■ **TASK DESCRIPTION**
Where a line below holds the string "computer", that line goes into the answer.

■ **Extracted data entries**

• • • • •

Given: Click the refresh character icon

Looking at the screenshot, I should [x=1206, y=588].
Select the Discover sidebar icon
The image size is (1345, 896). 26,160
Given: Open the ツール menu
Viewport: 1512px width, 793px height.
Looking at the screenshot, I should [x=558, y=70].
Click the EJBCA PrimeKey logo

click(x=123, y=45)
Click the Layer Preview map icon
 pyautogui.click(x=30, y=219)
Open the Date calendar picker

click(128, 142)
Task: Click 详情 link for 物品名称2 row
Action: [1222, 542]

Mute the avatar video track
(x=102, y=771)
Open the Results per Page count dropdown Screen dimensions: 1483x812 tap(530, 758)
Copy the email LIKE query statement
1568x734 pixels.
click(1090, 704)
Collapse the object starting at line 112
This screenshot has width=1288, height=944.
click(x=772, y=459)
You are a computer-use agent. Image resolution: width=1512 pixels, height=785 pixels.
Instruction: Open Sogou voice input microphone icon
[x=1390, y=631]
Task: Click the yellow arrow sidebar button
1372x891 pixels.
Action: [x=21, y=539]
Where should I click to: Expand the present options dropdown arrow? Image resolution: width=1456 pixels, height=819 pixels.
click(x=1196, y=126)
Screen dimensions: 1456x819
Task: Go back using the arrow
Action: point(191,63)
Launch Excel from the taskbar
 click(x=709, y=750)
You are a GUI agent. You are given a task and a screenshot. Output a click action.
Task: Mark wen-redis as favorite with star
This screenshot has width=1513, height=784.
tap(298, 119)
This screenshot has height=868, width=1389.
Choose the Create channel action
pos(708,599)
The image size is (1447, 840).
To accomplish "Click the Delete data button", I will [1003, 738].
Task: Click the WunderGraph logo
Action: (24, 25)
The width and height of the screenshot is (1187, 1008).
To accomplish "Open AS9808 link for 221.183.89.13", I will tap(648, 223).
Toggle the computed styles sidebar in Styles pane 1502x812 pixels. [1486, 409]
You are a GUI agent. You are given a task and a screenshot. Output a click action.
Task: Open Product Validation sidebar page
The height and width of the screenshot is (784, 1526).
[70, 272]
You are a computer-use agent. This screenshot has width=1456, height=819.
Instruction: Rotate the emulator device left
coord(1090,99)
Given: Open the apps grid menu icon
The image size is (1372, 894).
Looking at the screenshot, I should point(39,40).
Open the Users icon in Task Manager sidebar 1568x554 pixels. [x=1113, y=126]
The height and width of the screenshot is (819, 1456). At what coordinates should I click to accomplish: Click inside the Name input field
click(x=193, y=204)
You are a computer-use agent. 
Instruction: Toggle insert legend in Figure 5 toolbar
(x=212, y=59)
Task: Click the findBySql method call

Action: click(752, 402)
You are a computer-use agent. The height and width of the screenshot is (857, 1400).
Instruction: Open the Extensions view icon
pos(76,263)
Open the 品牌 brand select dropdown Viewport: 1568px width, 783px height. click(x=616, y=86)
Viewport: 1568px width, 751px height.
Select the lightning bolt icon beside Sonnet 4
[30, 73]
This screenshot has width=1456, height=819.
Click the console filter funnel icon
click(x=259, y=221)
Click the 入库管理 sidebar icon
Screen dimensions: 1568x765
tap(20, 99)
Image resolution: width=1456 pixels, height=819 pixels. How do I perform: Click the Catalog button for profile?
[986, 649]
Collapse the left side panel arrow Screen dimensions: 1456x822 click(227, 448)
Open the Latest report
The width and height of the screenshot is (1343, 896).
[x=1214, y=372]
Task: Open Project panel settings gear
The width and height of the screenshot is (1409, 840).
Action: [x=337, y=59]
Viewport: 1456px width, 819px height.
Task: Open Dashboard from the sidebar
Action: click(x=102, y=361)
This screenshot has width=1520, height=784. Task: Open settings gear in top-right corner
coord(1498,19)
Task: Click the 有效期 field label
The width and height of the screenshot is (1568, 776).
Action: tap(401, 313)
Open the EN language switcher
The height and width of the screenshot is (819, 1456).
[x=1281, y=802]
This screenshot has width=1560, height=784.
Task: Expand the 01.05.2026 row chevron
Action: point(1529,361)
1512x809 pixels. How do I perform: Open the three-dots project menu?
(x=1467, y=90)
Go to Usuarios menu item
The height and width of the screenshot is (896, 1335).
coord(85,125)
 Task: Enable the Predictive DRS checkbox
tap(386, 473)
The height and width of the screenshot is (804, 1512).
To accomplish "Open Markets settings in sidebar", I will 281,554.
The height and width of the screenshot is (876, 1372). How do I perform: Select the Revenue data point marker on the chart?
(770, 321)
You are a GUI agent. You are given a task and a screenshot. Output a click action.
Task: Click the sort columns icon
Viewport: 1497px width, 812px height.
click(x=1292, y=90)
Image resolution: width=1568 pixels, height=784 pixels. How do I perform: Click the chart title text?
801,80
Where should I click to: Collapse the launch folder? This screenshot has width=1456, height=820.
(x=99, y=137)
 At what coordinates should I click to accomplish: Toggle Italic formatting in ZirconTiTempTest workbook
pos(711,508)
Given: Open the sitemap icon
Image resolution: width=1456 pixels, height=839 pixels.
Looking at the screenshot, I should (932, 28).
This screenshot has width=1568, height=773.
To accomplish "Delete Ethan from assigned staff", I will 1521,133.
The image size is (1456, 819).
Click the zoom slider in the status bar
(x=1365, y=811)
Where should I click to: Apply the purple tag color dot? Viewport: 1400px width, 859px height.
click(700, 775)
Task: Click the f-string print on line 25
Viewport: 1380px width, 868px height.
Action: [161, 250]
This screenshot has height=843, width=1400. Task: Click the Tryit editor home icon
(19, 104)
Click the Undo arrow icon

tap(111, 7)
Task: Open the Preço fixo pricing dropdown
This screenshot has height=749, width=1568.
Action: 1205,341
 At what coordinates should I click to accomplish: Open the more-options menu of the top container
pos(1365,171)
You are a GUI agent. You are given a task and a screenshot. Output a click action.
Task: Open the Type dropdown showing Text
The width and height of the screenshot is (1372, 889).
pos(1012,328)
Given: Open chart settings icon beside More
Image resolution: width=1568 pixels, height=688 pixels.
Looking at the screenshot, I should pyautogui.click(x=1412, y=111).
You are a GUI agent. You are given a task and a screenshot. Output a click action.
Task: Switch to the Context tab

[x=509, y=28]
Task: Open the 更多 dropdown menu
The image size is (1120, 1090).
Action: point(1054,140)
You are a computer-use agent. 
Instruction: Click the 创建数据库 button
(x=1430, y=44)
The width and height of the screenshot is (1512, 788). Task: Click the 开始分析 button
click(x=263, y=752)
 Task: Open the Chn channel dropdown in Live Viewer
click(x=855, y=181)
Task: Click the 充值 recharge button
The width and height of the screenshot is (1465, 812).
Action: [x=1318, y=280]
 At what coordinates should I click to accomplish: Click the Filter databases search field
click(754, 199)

• • • • •

■ **YOUR RESPONSE**
You are a computer-use agent. Image resolution: width=1512 pixels, height=785 pixels.
You are a computer-use agent. This screenshot has width=1456, height=819.
You are a computer-use agent. 
You are a computer-use agent. The height and width of the screenshot is (857, 1400).
You are a computer-use agent. 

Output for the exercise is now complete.